Getting Started
This page covers a minimal setup for Spark 3.5 and Hive 4.0.1 using Hive Warehouse Connector.
Prerequisites
- HiveServer2 (LLAP) and Hive Metastore are running and reachable.
- Spark has access to Hive client configs (
hive-site.xml,core-site.xml,hdfs-site.xml). - If Kerberos is enabled, a valid principal and keytab are available and HS2 is configured for Kerberos auth.
Build the assembly jar
From the repo root:
sbt -Dspark.version=3.5.6 -Dhive.version=4.0.1 -Dscala.version=2.12.18 assembly
The jar will be under target/scala-2.12/.

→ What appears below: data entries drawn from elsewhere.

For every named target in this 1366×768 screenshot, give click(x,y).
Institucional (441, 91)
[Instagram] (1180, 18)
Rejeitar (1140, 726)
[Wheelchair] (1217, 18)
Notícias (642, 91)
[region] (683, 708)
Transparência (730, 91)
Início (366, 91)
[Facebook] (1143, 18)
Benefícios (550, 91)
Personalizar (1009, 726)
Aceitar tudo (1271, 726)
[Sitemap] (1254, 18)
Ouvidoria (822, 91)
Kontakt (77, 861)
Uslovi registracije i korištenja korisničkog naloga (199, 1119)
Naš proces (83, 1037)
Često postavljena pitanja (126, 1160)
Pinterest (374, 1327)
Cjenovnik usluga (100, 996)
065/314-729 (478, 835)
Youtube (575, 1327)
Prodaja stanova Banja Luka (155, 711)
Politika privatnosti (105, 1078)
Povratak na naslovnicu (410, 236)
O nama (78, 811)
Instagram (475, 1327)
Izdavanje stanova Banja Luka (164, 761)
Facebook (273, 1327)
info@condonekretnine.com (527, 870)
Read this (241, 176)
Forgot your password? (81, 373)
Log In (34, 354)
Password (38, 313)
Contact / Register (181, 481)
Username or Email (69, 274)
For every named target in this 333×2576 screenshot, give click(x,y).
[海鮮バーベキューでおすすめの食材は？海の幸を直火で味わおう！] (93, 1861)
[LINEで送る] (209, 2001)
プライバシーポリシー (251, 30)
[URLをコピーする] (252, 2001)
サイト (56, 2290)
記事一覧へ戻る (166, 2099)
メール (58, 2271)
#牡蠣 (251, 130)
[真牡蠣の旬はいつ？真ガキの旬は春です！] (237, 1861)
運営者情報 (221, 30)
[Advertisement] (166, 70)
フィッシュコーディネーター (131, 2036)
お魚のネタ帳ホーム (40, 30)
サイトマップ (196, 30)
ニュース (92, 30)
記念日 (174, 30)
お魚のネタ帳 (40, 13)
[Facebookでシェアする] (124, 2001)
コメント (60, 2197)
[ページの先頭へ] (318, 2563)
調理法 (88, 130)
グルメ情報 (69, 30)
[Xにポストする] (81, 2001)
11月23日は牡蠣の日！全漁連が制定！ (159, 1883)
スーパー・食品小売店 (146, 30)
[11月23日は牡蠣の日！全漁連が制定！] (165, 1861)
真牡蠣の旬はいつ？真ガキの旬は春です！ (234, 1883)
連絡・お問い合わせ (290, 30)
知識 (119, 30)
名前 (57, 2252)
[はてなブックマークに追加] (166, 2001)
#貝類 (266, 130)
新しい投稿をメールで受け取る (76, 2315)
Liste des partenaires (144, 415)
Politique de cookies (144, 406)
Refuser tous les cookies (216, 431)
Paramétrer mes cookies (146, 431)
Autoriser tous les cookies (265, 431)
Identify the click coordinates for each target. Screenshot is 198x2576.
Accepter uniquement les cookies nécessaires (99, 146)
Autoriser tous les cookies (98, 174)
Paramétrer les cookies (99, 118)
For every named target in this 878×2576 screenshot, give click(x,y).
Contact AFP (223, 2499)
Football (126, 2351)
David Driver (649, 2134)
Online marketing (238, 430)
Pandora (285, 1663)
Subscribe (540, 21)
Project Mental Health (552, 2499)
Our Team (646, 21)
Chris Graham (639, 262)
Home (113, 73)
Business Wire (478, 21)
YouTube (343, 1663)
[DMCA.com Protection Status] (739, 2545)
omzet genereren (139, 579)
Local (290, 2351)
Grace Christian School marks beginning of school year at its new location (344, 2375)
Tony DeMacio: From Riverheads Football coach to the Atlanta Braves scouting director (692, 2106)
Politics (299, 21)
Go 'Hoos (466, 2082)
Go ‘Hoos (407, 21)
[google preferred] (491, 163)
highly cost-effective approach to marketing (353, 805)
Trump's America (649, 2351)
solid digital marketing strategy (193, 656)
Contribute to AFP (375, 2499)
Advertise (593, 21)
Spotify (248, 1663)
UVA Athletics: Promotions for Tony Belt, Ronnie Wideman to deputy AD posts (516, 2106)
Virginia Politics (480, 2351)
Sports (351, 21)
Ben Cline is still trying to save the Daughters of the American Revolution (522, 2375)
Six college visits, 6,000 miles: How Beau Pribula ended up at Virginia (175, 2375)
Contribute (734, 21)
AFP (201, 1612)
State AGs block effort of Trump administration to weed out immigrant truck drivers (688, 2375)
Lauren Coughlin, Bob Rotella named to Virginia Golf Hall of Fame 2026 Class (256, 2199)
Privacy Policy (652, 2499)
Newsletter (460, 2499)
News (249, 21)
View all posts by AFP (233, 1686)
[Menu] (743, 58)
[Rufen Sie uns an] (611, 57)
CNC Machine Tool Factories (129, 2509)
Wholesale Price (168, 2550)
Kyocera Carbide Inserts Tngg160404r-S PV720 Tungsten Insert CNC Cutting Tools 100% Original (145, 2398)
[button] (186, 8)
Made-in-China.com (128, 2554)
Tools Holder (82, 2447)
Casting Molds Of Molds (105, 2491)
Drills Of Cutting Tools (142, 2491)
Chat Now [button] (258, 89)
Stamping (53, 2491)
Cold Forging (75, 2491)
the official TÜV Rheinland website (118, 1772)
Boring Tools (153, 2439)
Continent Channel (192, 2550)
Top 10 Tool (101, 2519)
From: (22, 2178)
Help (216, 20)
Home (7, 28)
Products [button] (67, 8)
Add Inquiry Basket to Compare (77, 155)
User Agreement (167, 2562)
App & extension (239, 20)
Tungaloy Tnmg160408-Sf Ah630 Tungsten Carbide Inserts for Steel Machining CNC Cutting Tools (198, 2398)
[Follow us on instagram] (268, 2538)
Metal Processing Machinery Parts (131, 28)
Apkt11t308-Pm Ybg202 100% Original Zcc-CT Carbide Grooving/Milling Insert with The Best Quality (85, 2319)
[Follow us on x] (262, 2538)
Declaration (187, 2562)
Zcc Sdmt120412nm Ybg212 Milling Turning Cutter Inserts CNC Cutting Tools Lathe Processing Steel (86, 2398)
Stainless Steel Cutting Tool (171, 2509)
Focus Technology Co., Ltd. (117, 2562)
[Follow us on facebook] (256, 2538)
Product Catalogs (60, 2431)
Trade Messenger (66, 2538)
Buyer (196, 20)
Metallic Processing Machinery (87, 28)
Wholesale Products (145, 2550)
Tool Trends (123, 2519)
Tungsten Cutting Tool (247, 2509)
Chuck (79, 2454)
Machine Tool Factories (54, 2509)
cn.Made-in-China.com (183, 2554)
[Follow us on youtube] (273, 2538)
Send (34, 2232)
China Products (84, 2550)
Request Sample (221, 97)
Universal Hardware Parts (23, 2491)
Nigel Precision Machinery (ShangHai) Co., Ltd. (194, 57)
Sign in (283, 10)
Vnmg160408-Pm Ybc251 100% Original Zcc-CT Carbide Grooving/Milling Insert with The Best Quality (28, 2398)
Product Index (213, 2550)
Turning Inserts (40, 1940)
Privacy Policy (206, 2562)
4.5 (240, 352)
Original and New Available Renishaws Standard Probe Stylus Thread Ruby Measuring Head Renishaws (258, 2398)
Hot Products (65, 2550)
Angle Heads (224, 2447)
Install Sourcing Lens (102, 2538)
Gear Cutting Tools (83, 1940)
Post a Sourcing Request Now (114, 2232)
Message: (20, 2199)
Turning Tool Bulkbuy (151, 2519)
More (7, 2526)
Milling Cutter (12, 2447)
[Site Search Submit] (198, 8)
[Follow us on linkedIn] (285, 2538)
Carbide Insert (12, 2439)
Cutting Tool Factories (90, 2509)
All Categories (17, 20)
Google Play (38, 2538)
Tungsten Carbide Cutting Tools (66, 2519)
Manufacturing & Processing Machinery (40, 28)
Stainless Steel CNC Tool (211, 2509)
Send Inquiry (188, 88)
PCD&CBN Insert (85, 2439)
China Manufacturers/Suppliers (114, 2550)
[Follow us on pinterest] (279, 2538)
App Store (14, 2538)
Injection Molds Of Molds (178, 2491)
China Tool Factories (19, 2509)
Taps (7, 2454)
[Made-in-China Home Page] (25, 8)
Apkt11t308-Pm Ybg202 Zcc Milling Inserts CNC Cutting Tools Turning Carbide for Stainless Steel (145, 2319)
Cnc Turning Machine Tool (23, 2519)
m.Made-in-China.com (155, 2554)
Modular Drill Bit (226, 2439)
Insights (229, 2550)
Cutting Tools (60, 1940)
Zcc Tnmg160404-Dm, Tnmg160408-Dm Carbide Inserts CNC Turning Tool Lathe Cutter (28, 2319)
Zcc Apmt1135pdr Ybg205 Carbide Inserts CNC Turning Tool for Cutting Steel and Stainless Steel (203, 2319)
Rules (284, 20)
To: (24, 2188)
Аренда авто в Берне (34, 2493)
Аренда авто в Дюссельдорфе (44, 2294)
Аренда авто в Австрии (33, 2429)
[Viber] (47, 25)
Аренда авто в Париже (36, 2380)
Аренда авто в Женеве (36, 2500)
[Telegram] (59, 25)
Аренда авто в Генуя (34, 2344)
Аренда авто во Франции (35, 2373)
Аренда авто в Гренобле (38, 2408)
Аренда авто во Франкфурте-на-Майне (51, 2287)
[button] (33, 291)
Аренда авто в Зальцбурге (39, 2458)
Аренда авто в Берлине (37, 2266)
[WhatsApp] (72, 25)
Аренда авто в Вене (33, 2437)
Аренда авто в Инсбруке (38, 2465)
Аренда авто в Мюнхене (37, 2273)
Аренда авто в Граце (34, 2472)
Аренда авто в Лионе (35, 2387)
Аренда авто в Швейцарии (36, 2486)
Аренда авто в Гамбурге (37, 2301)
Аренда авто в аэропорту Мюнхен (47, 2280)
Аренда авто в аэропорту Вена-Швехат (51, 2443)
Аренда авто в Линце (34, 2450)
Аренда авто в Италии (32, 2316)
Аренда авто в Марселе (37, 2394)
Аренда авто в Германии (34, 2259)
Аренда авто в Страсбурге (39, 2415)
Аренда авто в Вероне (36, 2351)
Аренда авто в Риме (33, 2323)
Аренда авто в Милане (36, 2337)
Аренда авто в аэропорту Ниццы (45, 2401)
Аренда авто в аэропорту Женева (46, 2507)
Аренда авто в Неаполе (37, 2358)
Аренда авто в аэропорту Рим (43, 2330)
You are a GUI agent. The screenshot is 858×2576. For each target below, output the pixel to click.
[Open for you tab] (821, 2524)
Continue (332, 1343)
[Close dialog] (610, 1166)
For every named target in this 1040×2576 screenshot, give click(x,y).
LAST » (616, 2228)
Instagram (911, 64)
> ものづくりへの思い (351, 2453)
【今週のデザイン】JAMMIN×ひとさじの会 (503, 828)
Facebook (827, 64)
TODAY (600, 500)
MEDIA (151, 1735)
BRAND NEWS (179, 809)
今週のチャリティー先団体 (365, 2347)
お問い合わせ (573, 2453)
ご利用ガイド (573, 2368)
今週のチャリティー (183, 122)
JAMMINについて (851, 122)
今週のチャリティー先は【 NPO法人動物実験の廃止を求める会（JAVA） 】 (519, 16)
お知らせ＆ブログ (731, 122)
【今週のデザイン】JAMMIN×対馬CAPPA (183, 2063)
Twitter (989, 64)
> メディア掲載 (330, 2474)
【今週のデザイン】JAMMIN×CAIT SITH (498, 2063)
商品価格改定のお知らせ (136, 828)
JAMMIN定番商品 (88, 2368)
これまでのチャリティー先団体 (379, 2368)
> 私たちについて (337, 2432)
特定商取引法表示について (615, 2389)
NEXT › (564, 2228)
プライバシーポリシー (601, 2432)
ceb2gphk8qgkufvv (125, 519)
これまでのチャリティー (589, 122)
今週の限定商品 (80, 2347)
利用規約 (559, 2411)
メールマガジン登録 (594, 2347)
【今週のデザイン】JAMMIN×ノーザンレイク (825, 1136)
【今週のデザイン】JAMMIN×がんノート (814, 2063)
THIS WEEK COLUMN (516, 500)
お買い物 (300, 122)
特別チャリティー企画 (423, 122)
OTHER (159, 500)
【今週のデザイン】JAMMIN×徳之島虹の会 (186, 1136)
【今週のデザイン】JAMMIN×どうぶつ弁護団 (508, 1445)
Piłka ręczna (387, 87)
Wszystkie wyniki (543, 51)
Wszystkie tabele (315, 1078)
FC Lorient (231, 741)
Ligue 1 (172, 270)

Spark shell (secure access mode)
spark-shell \
--jars target/scala-2.12/hive-warehouse-connector-assembly-1.3.1.jar \
--conf spark.sql.hive.hiveserver2.jdbc.url="jdbc:hive2://hs2-host:10001/;transportMode=http;httpPath=cliservice;ssl=true" \
--conf spark.sql.hive.hiveserver2.jdbc.url.principal=hive/hs2-host@EXAMPLE.COM \
--conf spark.hadoop.hive.metastore.uris=thrift://hms-host:9083 \
--conf spark.datasource.hive.warehouse.read.mode=secure_access \
--conf spark.datasource.hive.warehouse.read.jdbc.mode=cluster \
--conf spark.datasource.hive.warehouse.load.staging.dir=hdfs://nameservice/apps/hwc_staging \
--conf spark.sql.extensions=com.hortonworks.spark.sql.rule.Extensions
Minimal Scala usage
import com.hortonworks.hwc.HiveWarehouseSession
val hwc = HiveWarehouseSession.session(spark).build()
hwc.executeUpdate("create database if not exists hwc_it")
val df = spark.range(0, 10).selectExpr("id", "concat('v', id) as v")
df.write
.format("com.hortonworks.spark.sql.hive.llap.HiveWarehouseConnector")
.option("database", "hwc_it")
.option("table", "t_acid")
.mode("overwrite")
.save()
hwc.sql("select count(*) as c from hwc_it.t_acid").show()
PySpark usage
pyspark \
--jars target/scala-2.12/hive-warehouse-connector-assembly-1.3.1.jar \
--py-files python/pyspark_hwc-1.3.1.zip
from pyspark.sql import SparkSession
spark = SparkSession.builder.getOrCreate()
spark.sql("show databases").show()